| Term | Definition |
|---|---|
| Population | The entire group of individuals or objects being studied |
| Sample | A subset of the population selected for study |
| Census | Data collected from every member of the population |
| Sample survey | Data collected from a selected subset (sample) of the population |
| Parameter | A numerical measure describing the population (e.g. population mean $\mu$) |
| Statistic | A numerical measure calculated from a sample (e.g. sample mean $\bar{x}$) |
| Feature | Census | Sample Survey |
|---|---|---|
| Who is measured? | Everyone in the population | A selected subset |
| Accuracy | Exact (no sampling error) | Approximate (subject to sampling error) |
| Cost | Expensive, time-consuming | Cheaper, faster |
| Practicality | Impossible for large/infinite populations | Feasible for most situations |
| Example | ABS national census (every 5 years) | Opinion poll of 1000 voters |
Sampling is preferred when:
- The population is very large (e.g. all Australians)

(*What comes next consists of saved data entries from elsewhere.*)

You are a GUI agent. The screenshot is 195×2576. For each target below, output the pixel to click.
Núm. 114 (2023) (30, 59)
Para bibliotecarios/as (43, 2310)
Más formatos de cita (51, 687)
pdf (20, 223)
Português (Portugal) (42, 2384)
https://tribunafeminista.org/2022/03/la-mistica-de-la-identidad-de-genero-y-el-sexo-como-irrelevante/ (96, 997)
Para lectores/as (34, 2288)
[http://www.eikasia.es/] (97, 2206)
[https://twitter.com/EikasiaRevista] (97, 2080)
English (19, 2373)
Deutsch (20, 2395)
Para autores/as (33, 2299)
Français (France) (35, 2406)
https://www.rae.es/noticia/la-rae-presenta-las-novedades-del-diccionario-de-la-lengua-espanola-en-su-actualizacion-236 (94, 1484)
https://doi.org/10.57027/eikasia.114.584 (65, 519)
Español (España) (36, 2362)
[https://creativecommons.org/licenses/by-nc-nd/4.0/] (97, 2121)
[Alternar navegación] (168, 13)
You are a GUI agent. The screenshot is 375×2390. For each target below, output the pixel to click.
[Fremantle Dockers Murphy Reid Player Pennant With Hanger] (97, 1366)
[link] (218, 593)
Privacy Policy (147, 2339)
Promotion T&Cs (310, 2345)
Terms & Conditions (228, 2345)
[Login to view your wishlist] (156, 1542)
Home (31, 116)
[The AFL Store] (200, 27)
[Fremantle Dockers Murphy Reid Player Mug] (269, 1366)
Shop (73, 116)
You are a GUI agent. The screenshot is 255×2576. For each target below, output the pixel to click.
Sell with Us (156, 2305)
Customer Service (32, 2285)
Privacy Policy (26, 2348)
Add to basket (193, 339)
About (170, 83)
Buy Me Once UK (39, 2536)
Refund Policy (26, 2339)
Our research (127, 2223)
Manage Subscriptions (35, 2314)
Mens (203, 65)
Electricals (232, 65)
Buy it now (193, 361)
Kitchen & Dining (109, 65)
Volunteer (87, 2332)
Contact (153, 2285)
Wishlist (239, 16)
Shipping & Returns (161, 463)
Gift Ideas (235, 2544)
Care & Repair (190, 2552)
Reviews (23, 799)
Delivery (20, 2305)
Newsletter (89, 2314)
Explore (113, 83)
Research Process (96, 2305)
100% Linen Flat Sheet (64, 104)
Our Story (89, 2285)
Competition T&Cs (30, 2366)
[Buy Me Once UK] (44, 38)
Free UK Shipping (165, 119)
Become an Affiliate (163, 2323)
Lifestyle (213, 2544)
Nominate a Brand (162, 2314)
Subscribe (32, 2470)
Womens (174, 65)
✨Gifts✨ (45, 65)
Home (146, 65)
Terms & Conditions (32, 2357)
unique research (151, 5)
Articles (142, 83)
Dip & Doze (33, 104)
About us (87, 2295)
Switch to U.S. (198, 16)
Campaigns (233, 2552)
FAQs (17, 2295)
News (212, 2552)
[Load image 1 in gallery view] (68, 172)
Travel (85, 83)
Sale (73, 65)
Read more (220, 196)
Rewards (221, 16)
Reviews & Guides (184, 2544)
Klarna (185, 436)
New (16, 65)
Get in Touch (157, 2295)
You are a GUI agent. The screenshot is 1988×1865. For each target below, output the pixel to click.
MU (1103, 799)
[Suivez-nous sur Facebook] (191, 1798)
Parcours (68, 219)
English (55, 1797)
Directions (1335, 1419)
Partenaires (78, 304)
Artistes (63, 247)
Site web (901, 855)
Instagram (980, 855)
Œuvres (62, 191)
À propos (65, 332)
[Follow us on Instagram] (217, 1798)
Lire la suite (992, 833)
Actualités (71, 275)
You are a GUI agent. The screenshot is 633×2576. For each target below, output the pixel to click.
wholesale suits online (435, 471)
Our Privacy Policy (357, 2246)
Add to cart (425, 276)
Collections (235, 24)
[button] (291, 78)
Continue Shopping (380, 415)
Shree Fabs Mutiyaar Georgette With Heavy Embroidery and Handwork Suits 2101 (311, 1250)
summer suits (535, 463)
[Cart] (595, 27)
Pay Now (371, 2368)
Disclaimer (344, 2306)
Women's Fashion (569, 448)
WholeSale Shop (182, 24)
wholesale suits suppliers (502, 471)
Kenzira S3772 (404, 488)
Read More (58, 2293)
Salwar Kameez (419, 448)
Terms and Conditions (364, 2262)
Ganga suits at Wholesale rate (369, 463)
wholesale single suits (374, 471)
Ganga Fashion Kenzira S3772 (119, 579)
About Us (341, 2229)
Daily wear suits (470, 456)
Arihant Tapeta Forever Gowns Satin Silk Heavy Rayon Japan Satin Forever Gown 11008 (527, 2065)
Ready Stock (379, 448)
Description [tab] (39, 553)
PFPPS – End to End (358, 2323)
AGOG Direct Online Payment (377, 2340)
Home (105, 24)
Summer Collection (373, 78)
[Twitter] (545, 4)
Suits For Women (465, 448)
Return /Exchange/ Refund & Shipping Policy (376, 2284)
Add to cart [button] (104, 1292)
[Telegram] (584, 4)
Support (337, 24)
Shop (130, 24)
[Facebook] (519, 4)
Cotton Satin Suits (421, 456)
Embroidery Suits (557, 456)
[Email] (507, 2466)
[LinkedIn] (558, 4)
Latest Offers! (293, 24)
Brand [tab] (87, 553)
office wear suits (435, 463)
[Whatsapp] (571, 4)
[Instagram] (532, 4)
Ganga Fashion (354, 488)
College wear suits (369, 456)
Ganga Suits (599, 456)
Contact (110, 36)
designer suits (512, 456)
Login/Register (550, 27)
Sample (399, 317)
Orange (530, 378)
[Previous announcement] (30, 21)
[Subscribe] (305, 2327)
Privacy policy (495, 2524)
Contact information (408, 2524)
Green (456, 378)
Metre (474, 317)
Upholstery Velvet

- Testing is destructive (e.g. testing the lifetime of light bulbs)
- Data is needed quickly
- Cost constraints apply
KEY TAKEAWAY: A well-chosen sample can give reliable estimates of population parameters at a fraction of the cost of a census.
| Method | Description | Advantage |
|---|---|---|
| Simple random sampling | Every member has an equal chance of selection | Unbiased |
| Systematic sampling | Select every $k$th member from a list | Easy to implement |
| Stratified sampling | Divide into subgroups, then randomly sample from each | Ensures representation |
| Cluster sampling | Randomly select entire groups | Practical for geographically spread populations |
Problem: A school of 800 students wants to survey students about their study habits. They randomly select 80 students.
- Population: All 800 students at the school
- Sample: The 80 selected students
- This is a: Sample survey
- Sampling fraction: $\frac{80}{800} = 10\%$
When we calculate a mean from sample data, we write $\bar{x}$ (x-bar). When describing the true population mean, we use $\mu$ (mu). Statistics estimate parameters.
EXAM TIP: Know the difference between a parameter (describes the population) and a statistic (describes the sample). VCAA often asks you to identify which is which in context.
COMMON MISTAKE: Assuming a larger sample is always better. A larger biased sample can be worse than a smaller representative sample. The method of selection matters most.